7. Section 9 CPC enables any person, as a matter of right, to file a suit of a civil nature excepting those, the cognizance whereof is either expressly or impliedly barred. 8. The two conditions which are required to be fulfilled for a civil court to have jurisdiction are; (a) the suit must be of a civil nature; and (b) the cognizance of such a suit should not have been expressly or impliedly barred. 9. The expression "civil nature" and the scope of jurisdiction of a civil court under Section 9 CPC was considered in the case of Most Rev. P.M.A. Metropolitan & Ors. Vs. Moran Mar Marthoma & Anr. 1995 Supp (4) SCC 286, and it was held as follows: “28. ...The expansive nature of the section is demonstrated by use of phraseology both positive and negative. The earlier part opens the door widely and latter debars entry to only those which are expressly or impliedly barred. The two explanations, one existing from inception and latter added in 1976 bring out clearly the legislative intention of extending operation of the section to such religious matters where right to property or office is involved irrespective of whether any fee is attached to the office or not. The language used is simple but explicit and clear. It is structured on the basic principle of a civilised jurisprudence that absence of machinery for enforcement of right renders it nugatory. The heading which is normally key to the section brings out unequivocally that all civil suits are cognizable unless barred. What is meant by it is explained further by widening the ambit of the section by use of the word 'shall' and the expression, “all suits of a civil nature” unless “expressly or impliedly barred”. 29. Each word and expression casts an obligation on the court to exercise jurisdiction for enforcement of right. The word 'shall' makes it mandatory. No court can refuse to entertain a suit if it is of description mentioned in the section. That is amplified by use of expression 'all suits of civil nature'. The word 'civil' according to dictionary means “relating to the citizen as an individual; civil rights”. In Black's Legal Dictionary it is defined as “relating to provide rights and remedies sought by civil actions as contrasted with criminal proceedings”. In law it is understood as an antonym of criminal.

(Stated problem 1): In the excerpt on civil court jurisdiction under Section 9 CPC, which word is said to make the court's obligation mandatory?
(Stated problem 2): List each source or setting that the excerpt on civil court jurisdiction names when it gives a meaning of the word "civil."

(Stored records):
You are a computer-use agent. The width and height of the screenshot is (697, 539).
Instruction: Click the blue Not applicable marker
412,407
--
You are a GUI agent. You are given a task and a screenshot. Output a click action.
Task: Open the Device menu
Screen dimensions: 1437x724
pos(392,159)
* * *
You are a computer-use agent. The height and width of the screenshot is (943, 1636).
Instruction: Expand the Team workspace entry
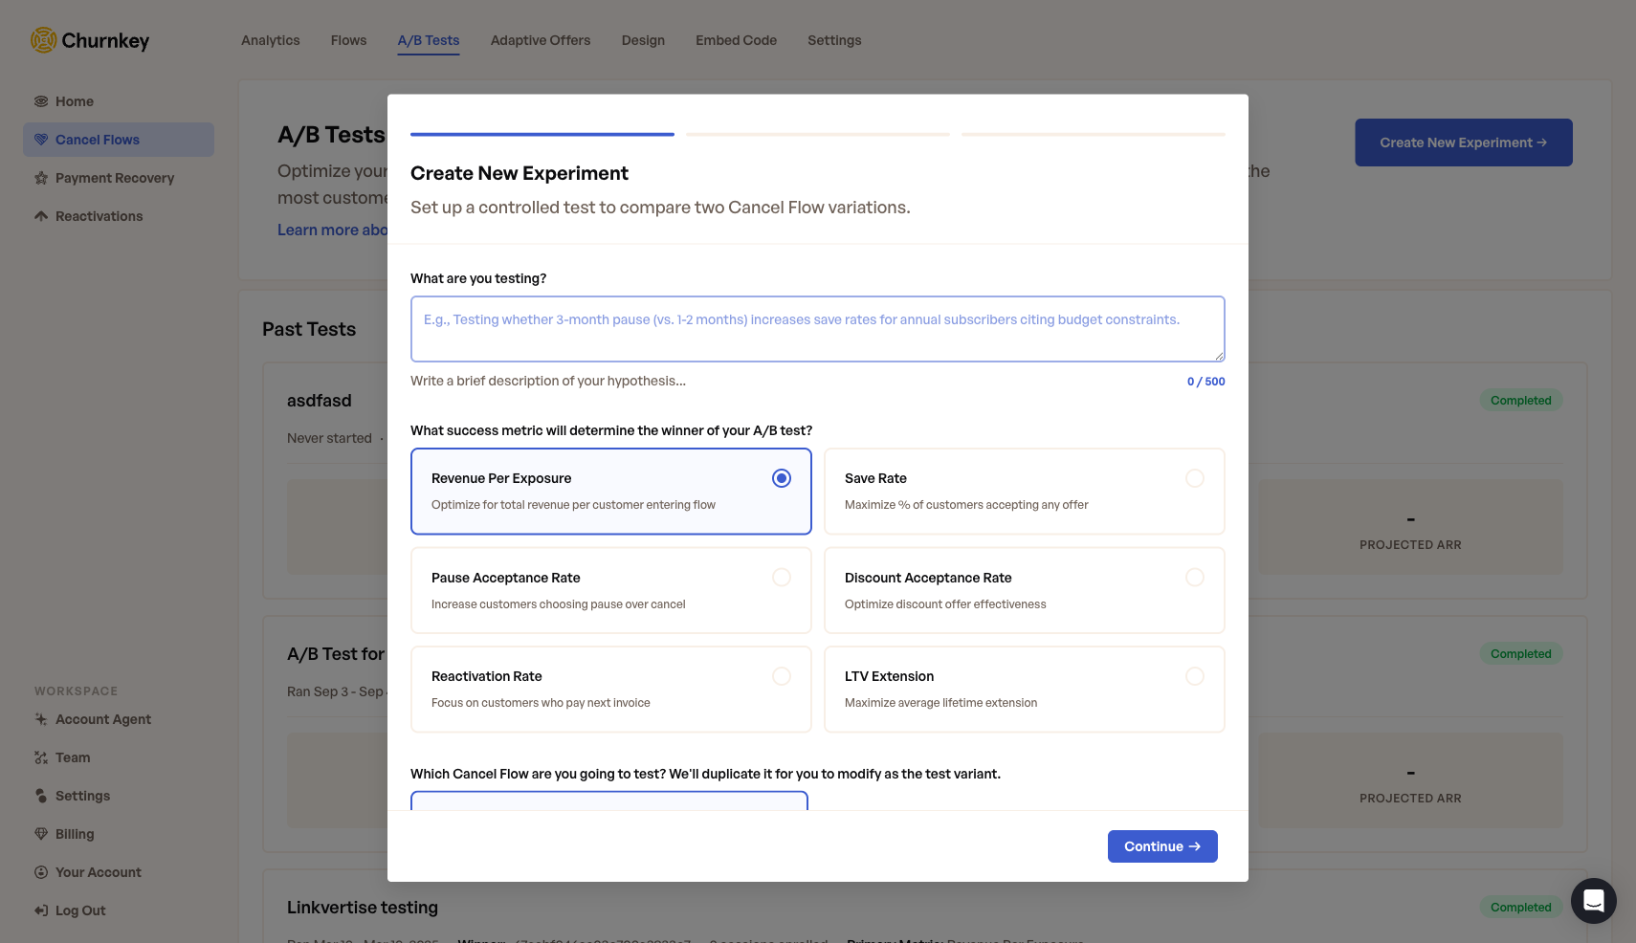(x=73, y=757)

(Complete output 1): The word "shall."

(Complete output 2):
- A dictionary
- Black's Legal Dictionary
- Law, where "civil" is understood as an antonym of criminal